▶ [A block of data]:
────────────────

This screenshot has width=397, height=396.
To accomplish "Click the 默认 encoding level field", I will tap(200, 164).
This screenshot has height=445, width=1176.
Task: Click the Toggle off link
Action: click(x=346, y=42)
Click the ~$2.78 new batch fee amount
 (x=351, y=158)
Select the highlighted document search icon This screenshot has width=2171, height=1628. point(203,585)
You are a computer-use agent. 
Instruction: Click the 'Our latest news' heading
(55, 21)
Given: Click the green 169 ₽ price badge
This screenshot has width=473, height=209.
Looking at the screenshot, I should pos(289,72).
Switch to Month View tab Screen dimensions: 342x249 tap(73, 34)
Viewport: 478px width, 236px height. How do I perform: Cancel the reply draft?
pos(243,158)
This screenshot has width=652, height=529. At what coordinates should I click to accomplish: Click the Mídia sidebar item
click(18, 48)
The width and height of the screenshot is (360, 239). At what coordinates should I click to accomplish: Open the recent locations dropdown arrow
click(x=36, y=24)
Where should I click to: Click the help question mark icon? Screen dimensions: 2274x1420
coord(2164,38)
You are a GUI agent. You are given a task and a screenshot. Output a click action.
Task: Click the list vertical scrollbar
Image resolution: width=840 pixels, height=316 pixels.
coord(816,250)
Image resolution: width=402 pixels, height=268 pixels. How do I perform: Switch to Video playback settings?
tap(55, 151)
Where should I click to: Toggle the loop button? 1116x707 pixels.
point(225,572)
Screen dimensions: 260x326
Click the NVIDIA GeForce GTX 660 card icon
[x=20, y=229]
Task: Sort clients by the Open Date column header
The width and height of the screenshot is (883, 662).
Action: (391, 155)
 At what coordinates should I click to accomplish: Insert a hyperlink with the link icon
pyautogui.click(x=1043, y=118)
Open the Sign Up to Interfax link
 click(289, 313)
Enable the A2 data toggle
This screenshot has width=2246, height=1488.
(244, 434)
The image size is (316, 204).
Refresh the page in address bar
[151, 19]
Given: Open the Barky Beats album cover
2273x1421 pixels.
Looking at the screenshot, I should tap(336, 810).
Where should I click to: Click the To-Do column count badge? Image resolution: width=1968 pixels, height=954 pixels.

────────────────

▶ [TASK TO COMPLETE]:
Print every line of the records above verbatim, changing nothing.

▶ [WORKED SOLUTION]:
This screenshot has width=397, height=396.
To accomplish "Click the 默认 encoding level field", I will tap(200, 164).
This screenshot has height=445, width=1176.
Task: Click the Toggle off link
Action: click(x=346, y=42)
Click the ~$2.78 new batch fee amount
 (x=351, y=158)
Select the highlighted document search icon This screenshot has width=2171, height=1628. point(203,585)
You are a computer-use agent. 
Instruction: Click the 'Our latest news' heading
(55, 21)
Given: Click the green 169 ₽ price badge
This screenshot has width=473, height=209.
Looking at the screenshot, I should pos(289,72).
Switch to Month View tab Screen dimensions: 342x249 tap(73, 34)
Viewport: 478px width, 236px height. How do I perform: Cancel the reply draft?
pos(243,158)
This screenshot has width=652, height=529. At what coordinates should I click to accomplish: Click the Mídia sidebar item
click(18, 48)
The width and height of the screenshot is (360, 239). At what coordinates should I click to accomplish: Open the recent locations dropdown arrow
click(x=36, y=24)
Where should I click to: Click the help question mark icon? Screen dimensions: 2274x1420
coord(2164,38)
You are a GUI agent. You are given a task and a screenshot. Output a click action.
Task: Click the list vertical scrollbar
Image resolution: width=840 pixels, height=316 pixels.
coord(816,250)
Image resolution: width=402 pixels, height=268 pixels. How do I perform: Switch to Video playback settings?
tap(55, 151)
Where should I click to: Toggle the loop button? 1116x707 pixels.
point(225,572)
Screen dimensions: 260x326
Click the NVIDIA GeForce GTX 660 card icon
[x=20, y=229]
Task: Sort clients by the Open Date column header
The width and height of the screenshot is (883, 662).
Action: (391, 155)
 At what coordinates should I click to accomplish: Insert a hyperlink with the link icon
pyautogui.click(x=1043, y=118)
Open the Sign Up to Interfax link
 click(289, 313)
Enable the A2 data toggle
This screenshot has width=2246, height=1488.
(244, 434)
The image size is (316, 204).
Refresh the page in address bar
[151, 19]
Given: Open the Barky Beats album cover
2273x1421 pixels.
Looking at the screenshot, I should tap(336, 810).
Where should I click to: Click the To-Do column count badge? Image resolution: width=1968 pixels, height=954 pixels.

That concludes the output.